Eu sou o pão vivo que desceu do Céu, diz o Senhor;
quem comer deste pão viverá eternamente.

 

EVANGELHO – João 6,41-51

Naquele tempo,
os judeus murmuravam de Jesus, por Ele ter dito:
«Eu sou o pão que desceu do Céu».
E diziam: «Não é ele Jesus, o filho de José?
Não conhecemos o seu pai e a sua mãe?
Como é que Ele diz agora: ‘Eu desci do Céu’?»
Jesus respondeu-lhes:
«Não murmureis entre vós.
Ninguém pode vir a Mim,
se o Pai, que Me enviou, não o trouxer;
e Eu ressuscitá-lo-ei no último dia.
Está escrito no livro dos Profetas:
‘Serão todos instruídos por Deus’.
Todo aquele que ouve o Pai e recebe o seu ensino
vem a Mim.
Não porque alguém tenha visto o Pai;
só Aquele que vem de junto de Deus viu o Pai.
Em verdade, em verdade vos digo:
Quem acredita tem a vida eterna.
Eu sou o pão da vida.
No deserto, os vossos pais comeram o maná e morreram.
Mas este pão é o que desce do Céu
para que não morra quem dele comer.
Eu sou o pão vivo que desceu do Céu.
Quem comer deste pão viverá eternamente.
E o pão que Eu hei-de dar é a minha carne,
que Eu darei pela vida do mundo».

 

CONTEXTO

Na primeira parte do Quarto Evangelho, o chamado “Livro dos Sinais” (cf. Jo 4,1-11,56), são-nos propostas cinco catequeses sobre Jesus. Ele é aí apresentado como a Palavra eterna de Deus que veio habitar no meio dos homens para lhes apontar o caminho que conduz à Vida. Da ação de Jesus resultará uma humanidade renovada, uma humanidade que vive segundo Deus.

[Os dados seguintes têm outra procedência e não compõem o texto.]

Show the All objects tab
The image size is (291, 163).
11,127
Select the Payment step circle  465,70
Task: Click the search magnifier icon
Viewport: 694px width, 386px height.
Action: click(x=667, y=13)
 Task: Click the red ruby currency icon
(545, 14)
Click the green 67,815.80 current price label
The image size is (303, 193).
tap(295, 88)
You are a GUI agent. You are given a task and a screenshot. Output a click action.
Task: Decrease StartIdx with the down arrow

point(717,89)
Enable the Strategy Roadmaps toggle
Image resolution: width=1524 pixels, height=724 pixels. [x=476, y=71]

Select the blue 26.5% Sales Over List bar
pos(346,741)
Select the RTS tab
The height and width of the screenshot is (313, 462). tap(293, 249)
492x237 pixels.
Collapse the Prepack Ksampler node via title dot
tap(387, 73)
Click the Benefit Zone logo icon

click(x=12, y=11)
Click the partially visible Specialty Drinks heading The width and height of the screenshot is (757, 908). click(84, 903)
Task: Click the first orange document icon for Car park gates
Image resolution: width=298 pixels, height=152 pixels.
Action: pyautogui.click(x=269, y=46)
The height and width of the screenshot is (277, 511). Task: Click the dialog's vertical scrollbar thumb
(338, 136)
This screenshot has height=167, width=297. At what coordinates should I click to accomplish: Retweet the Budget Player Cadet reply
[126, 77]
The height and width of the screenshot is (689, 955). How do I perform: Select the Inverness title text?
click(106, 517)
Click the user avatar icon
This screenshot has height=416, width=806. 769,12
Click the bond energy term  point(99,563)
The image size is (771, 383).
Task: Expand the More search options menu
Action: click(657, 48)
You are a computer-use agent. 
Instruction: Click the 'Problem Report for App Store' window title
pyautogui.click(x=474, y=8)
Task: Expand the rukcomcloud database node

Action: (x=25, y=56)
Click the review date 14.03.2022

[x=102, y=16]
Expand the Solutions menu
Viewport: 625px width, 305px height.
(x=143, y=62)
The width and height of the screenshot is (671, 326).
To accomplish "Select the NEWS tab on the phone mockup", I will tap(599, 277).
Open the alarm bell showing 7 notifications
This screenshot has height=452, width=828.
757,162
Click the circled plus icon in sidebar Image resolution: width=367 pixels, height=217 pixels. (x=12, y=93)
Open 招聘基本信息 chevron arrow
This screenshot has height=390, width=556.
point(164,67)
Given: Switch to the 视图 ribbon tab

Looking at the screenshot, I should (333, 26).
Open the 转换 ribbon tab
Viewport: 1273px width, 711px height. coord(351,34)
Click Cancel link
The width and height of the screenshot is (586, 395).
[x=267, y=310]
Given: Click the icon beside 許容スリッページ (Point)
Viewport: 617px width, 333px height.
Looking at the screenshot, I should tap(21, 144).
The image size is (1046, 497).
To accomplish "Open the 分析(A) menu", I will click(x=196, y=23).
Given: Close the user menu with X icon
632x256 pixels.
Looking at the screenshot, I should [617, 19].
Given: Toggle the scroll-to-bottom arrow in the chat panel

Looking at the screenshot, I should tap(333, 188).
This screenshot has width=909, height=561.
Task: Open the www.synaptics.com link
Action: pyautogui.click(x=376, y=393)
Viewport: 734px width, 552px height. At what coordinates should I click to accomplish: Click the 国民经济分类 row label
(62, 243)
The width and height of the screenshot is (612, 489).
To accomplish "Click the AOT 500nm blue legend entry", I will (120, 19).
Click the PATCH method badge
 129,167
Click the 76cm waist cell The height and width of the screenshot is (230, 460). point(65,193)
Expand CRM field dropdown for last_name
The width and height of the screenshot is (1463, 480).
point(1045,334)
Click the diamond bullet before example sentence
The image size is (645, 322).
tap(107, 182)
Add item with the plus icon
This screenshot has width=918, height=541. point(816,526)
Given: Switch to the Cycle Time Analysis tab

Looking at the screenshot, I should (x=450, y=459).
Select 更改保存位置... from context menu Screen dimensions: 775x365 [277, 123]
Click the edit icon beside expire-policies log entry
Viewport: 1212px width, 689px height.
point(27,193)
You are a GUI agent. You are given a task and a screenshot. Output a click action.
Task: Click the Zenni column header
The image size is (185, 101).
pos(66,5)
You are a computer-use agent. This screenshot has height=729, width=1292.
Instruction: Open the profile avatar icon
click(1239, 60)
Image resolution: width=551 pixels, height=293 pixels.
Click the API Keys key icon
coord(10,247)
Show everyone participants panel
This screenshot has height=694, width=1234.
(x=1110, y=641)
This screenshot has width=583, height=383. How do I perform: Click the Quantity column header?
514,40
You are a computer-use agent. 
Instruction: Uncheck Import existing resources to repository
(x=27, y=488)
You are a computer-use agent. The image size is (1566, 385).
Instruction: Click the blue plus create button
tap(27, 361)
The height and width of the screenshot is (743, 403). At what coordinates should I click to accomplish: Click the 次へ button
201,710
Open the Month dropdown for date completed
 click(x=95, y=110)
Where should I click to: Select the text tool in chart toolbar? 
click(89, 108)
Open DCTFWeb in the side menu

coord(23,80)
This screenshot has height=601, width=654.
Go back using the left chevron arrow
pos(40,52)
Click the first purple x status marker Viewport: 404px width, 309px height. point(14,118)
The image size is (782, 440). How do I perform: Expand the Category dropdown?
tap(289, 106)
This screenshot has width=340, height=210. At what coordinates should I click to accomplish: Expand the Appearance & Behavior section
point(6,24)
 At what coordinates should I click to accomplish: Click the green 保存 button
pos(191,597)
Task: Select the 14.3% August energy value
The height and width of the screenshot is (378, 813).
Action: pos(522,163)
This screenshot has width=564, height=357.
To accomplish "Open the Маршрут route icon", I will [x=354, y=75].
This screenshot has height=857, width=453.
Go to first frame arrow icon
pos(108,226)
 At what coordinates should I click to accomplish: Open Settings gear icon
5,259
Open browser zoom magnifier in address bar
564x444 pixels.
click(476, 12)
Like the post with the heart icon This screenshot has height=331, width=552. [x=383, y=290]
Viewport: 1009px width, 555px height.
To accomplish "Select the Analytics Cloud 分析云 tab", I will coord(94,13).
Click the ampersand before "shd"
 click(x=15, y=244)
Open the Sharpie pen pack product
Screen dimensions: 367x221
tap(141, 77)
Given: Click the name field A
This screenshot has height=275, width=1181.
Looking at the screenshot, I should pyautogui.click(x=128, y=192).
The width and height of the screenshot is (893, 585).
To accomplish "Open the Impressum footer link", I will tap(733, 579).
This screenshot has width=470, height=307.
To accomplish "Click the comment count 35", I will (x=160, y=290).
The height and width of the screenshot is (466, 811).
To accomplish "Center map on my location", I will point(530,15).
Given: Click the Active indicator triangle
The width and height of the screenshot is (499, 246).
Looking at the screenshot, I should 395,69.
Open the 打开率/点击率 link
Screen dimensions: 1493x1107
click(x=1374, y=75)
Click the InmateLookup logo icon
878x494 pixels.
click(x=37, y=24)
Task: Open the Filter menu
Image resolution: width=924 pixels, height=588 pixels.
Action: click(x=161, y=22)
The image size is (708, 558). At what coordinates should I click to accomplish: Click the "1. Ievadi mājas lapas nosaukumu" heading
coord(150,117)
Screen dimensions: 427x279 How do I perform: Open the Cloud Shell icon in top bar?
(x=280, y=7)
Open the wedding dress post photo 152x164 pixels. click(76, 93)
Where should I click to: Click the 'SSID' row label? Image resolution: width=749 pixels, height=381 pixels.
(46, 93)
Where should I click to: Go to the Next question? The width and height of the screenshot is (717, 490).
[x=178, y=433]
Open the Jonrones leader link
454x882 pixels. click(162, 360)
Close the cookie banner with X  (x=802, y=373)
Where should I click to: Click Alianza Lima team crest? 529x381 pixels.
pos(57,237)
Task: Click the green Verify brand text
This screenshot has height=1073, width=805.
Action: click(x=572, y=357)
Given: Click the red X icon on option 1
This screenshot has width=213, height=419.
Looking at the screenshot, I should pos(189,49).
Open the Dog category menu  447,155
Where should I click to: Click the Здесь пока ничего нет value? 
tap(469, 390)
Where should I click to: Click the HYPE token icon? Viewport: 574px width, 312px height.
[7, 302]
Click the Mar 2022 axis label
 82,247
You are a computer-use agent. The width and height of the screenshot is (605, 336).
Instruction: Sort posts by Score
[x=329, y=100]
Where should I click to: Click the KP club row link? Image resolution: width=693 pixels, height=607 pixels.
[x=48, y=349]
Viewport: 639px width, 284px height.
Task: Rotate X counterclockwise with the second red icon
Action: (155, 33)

Cada uma dessas catequeses (“Jesus, a água que dá a vida” – cf. Jo 4,1-5,47; “Jesus, o verdadeiro pão que sacia todas as fomes” – cf. Jo 6,1-7,53; “Jesus, a luz que liberta o homem das trevas” – cf. Jo 8,12-9,41; “Jesus, o Bom Pastor que dá a vida pelas suas ovelhas” – cf. Jo 10,1-42; “Jesus, vida e ressurreição para o mundo” – cf. Jo 11,1-56) termina com uma secção onde se manifesta a oposição dos líderes judaicos (designados, em geral, como “os judeus”) a essa Vida nova que Jesus veio oferecer. O evangelista João vai, dessa forma, preparando os seus leitores para aquilo que irá acontecer em Jerusalém no final da caminhada histórica de Jesus: a prisão, a condenação e a morte na cruz.

O texto evangélico que nos é proposto neste décimo nono domingo comum, coloca-nos no centro de uma das controvérsias de Jesus com os líderes judaicos. No dia anterior, Jesus tinha saciado a fome de uma grande multidão, oferecendo-lhe uma refeição de pão e de peixe. Essa multidão tinha ido novamente ter com Jesus no dia a seguir, esperando beneficiar outra vez de um tratamento semelhante. Jesus, empenhado em esclarecer as coisas, tinha convidado aquela gente a procurá-lo, não em busca de uma comida material e perecível, mas de um alimento que proporciona Vida eterna (cf. Jo 6,32-40). As autoridades judaicas – que de repente substituem “a multidão” com a qual Jesus tinha estado a falar – reagem a esse convite com hostilidade e agressividade. Não conseguiam ver em Jesus “o pão da Vida”, o alimento para “a Vida eterna”.

O cenário do confronto entre Jesus e “os judeus” é a sinagoga de Cafarnaum.

 

MENSAGEM

Os líderes judaicos recebem mal a autoapresentação de Jesus como “o pão da Vida”, descido do céu para oferecer aos homens a Vida eterna. Eles conhecem a sua origem humana, sabem que o seu pai é José, conhecem a sua mãe Maria e a sua família; e, na perspetiva deles, isso exclui uma origem divina (vers. 41). Em consequência, eles não podem aceitar que Jesus Se arrogue a pretensão de trazer aos homens a Vida de Deus. A resistência que sentem em aceitar que Jesus veio de Deus traduz-se na “murmuração”, que é uma forma pouco frontal de manifestar uma rebelião interior contra alguém ou contra alguma coisa. Lembra a “murmuração” dos hebreus ao longo da caminhada do deserto (cf. Ex 15,24; 16,2.12; 17,3; Nm 14,2; 17,6) contra Deus e contra os planos que Deus tinha para o seu Povo.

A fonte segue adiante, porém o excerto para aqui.